O ex-governador do Rio Anthony Garotinho (1999 a 2002) foi condenado pela Justiça Federal a dois anos e seis meses de reclusão por formação de quadrilha. Ele pode recorrer em liberdade.

Segundo a sentença da 4ª Vara Criminal, Garotinho era chefe de um grupo instalado dentro da Polícia Civil que, em troca de dinheiro, beneficiava investigados e deixava de reprimir o jogo de caça-níqueis no Rio.

Garotinho (PR), candidato a deputado federal, afirma ser vítima de perseguição. Ele já tinha outra condenação do Tribunal Regional Eleitoral, que o tornou inelegível até 2011 por suposto abuso do poder econômico nas eleições de 2008, mas recorreu e conseguiu liminar para registrar a candidatura.

A sentença do dia 18 passado, divulgada ontem, é resultado de denúncia da Procuradoria feita em 2008 contra Garotinho e o ex-chefe da Polícia Civil Álvaro Lins.

Os dois foram acusados de comandar esquema de lavagem de dinheiro, corrupção e facilitação ao contrabando.

Lins foi condenado de 28 anos de prisão. Ele chefiou a polícia em parte da administração de Garotinho e na gestão de Rosinha Matheus (2003 a 2006).
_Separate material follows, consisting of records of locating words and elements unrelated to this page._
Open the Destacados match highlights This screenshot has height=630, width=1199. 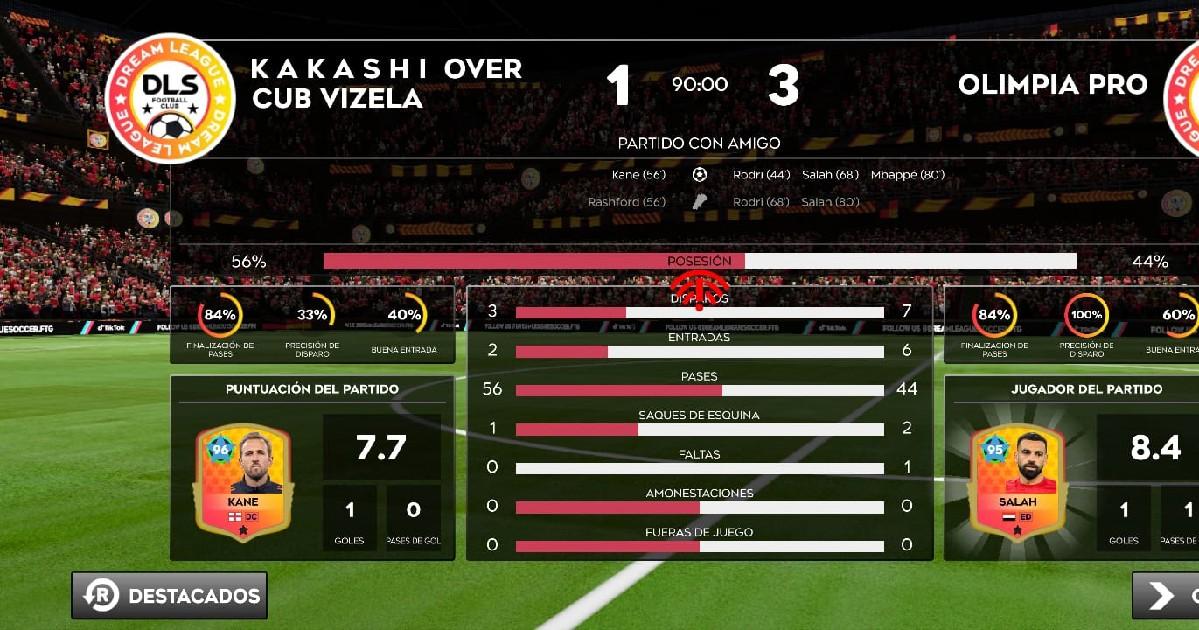(x=170, y=596)
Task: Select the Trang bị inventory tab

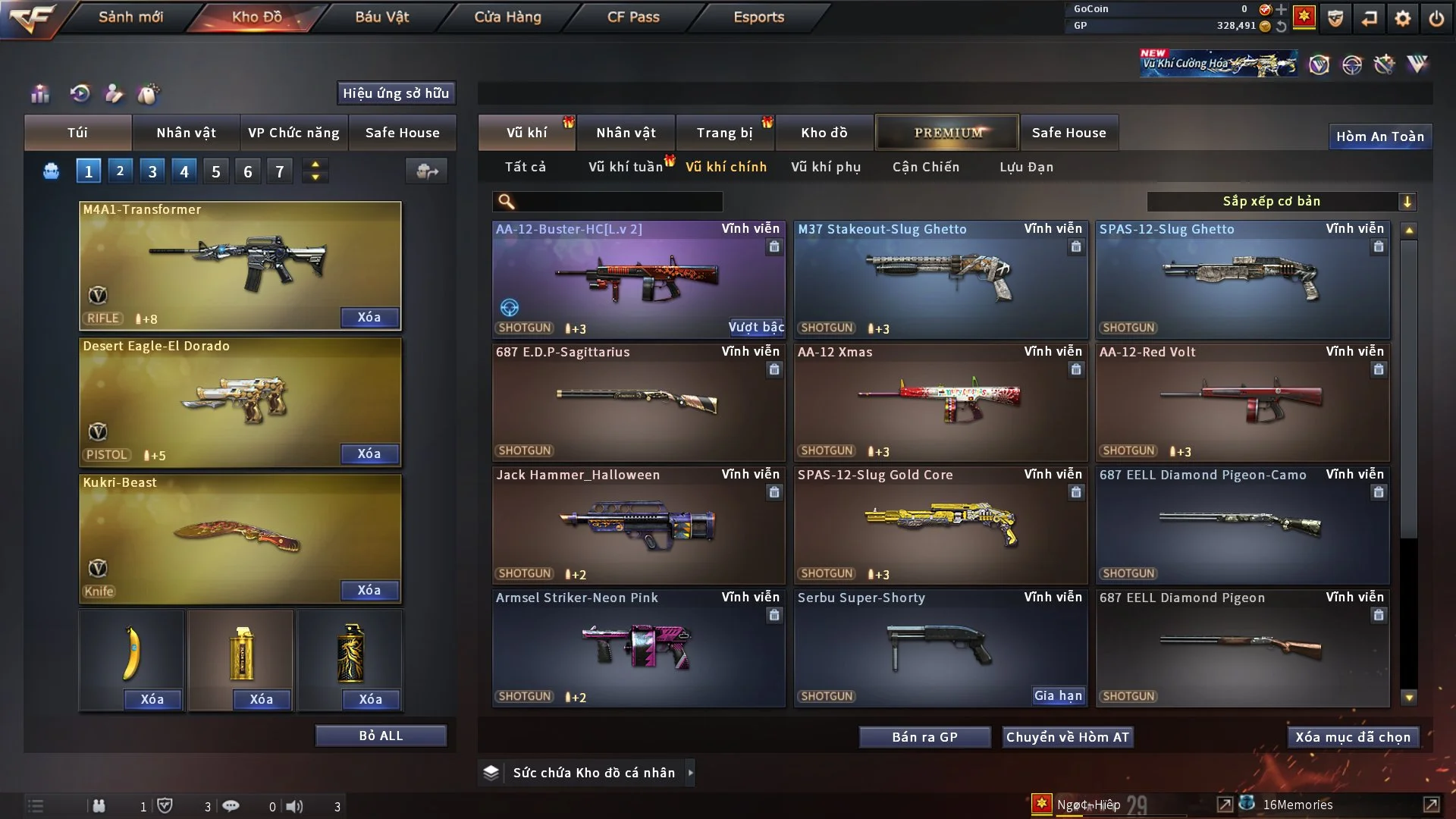Action: point(724,133)
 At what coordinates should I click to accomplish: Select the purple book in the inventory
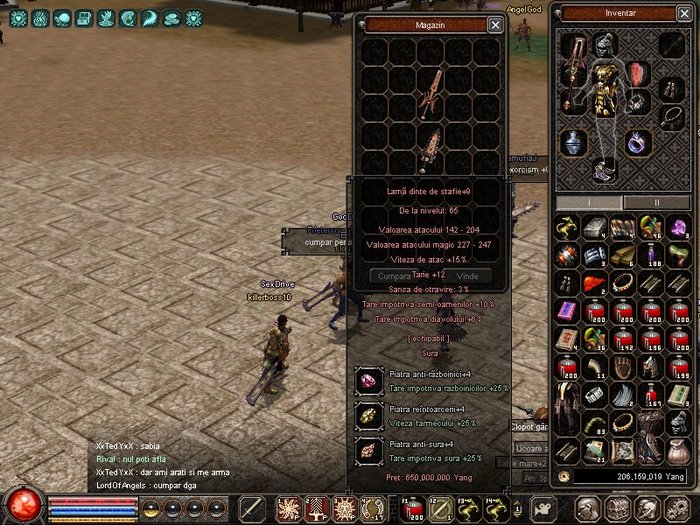click(x=566, y=310)
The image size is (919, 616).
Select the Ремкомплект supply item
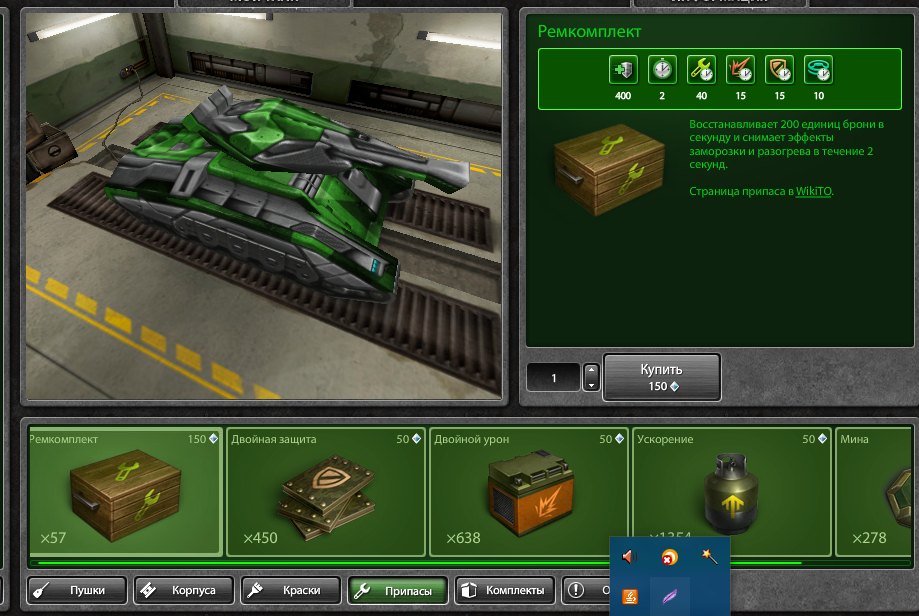coord(126,491)
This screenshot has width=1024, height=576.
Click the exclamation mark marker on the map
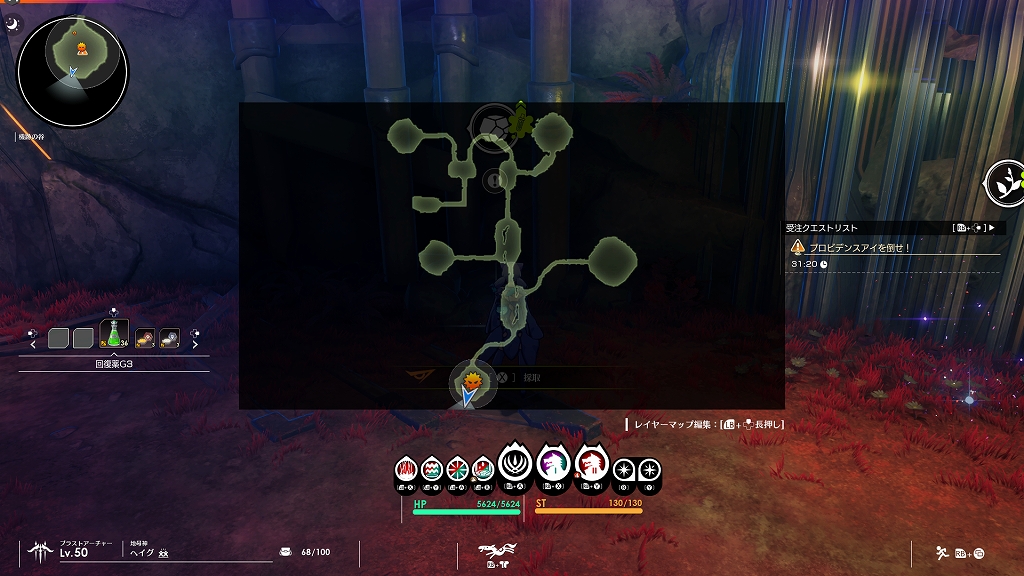pos(493,180)
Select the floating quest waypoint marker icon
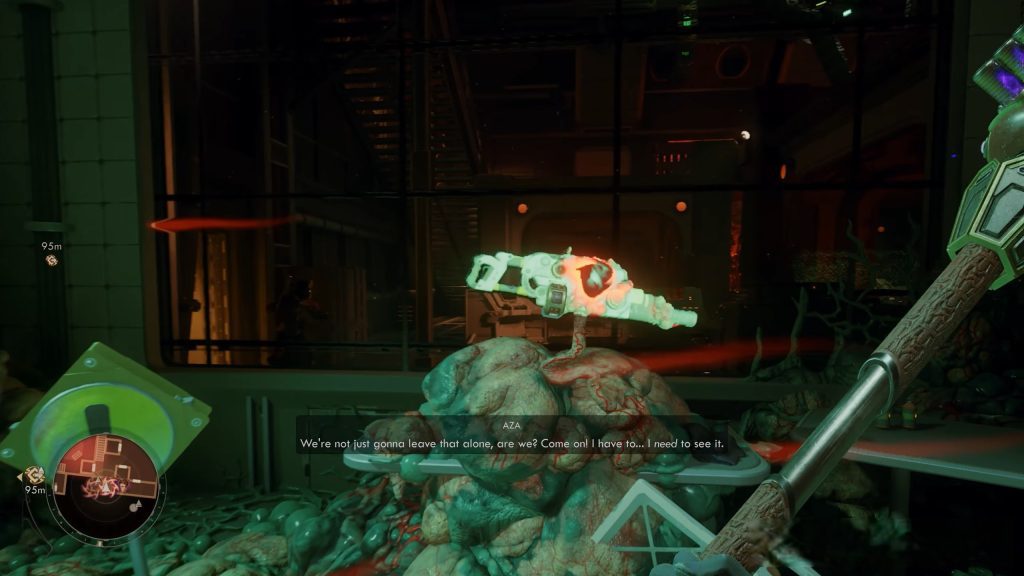 tap(52, 261)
O embrião da ação penal que resultou nas condenações é a Operação Gladiador da Polícia Federal, em 2006, contra o jogo de azar no Rio.

O juiz transformou a pena de Garotinho em dois tipos de punição: prestação de serviço à comunidade, ainda a ser definido, e proibição de exercer cargo público e mandato eletivo. A sentença também se estendeu a outras oito pessoas, entre ex-policiais e familiares de Lins.

Ex-governador afirma que decisão judicial é “absurda”

“Não há, nos autos, rigorosamente nenhuma acusação ou prova formais contra mim”, afirmou Anthony Garotinho (PR) em seu site. Ele disse que recorrerá “da decisão absurda”, que considera “sem amparo legal”.

“A decisão evidencia mais um capítulo da perseguição covarde dirigida não só a mim, mas a minha família. É de estranhar o fato de ela ser anunciada justamente no período eleitoral”, disse.

“Quando um grupo se une para a formação de quadrilha, busca um tipo de benefício. Um pergunta se impõe: qual a vantagem obtida por mim?”, disse, ao argumentar não ter acumulado bens.

O ex-chefe da Polícia Civil Álvaro Lins disse não ter ligação com acusados de comandar o jogo de caça-níqueis.